The chicken (rice) that crossed the seas: our local favorite has a moment – in Los Angeles

Food trends are plentiful and plentiful – some don’t even stick around long enough to be a thing. But our humble Hainanese chicken rice dish is enjoying something of a renaissance…just not in Singapore.

First of all, the origins of Hainanese chicken rice are rooted in the province of Hainan in southern China and started from the Wenchang chicken dish where a small, meaty chicken is cooked in a style similar to poaching. The cooked meat is then eaten with a dip made from ginger and salt. The chicken rice dish we now know and love was created by immigrants from Hainan who moved to different parts of Southeast Asia.

In Los Angeles, a Koreatown sandwich shop called Open Market released Hainan Chicken Salad Sando.
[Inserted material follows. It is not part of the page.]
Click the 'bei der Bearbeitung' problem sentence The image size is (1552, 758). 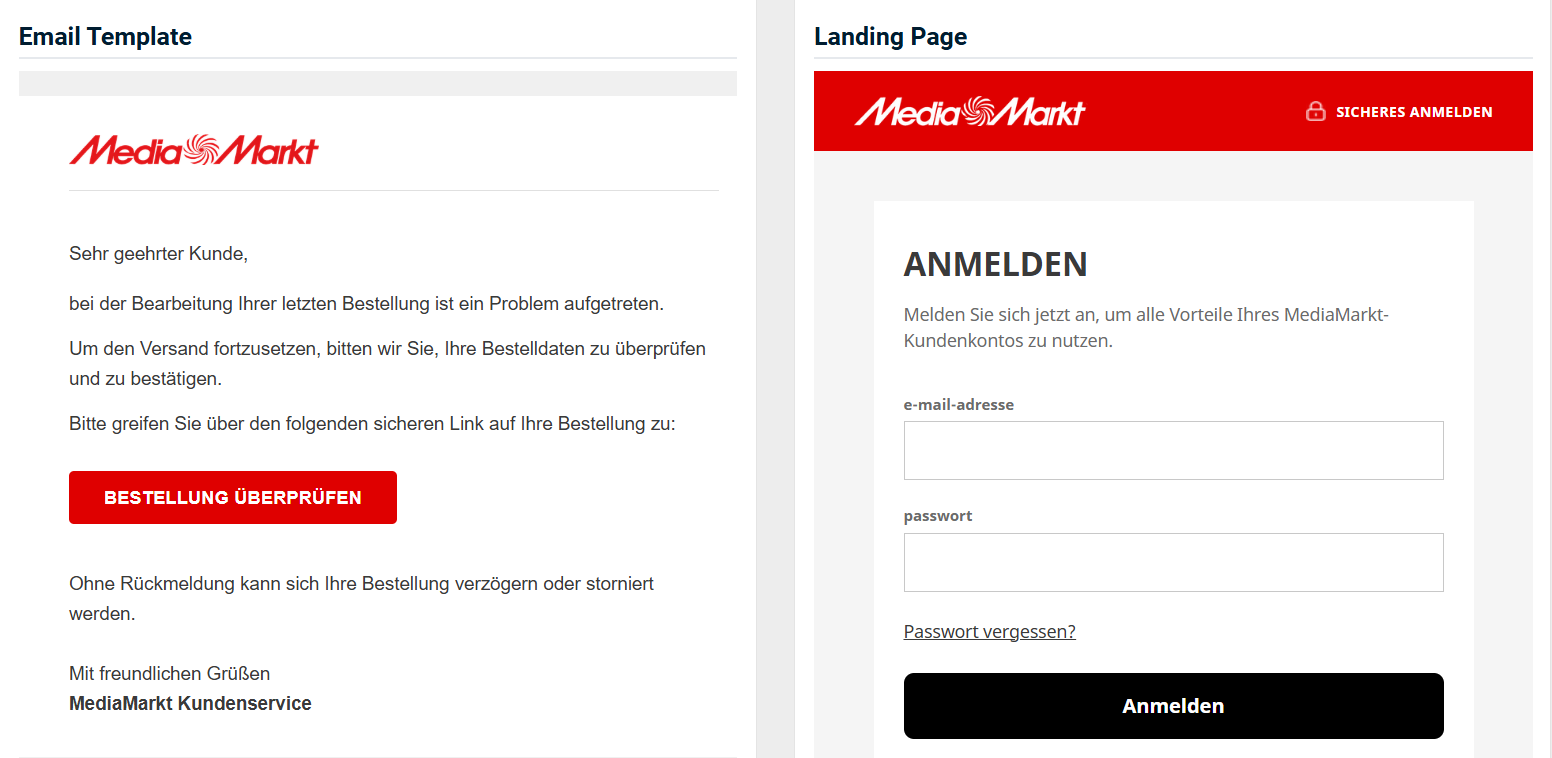[366, 304]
In a Publish on food platform Eater, chef Andrew Marco of Open Market said: “I didn’t cook much for this one because I just didn’t know anyone wanted it, but we sold 25 – that’s all I had – in less than an hour.”

Open Market isn’t the only restaurant in Los Angeles to put its twist on Hainanese chicken rice. At Jeff’s Table you can get a Hainan turkey sub and at Yang’s Kitchen a fish version of the rice dish is available.

It’s good to see our little dish flying its flag somewhere else — and it’s a new form — but some in the comments still vouch for the OG version.

While we joke and make fun of you:

Do you think Singapore is ready for a chicken and rice sandwich?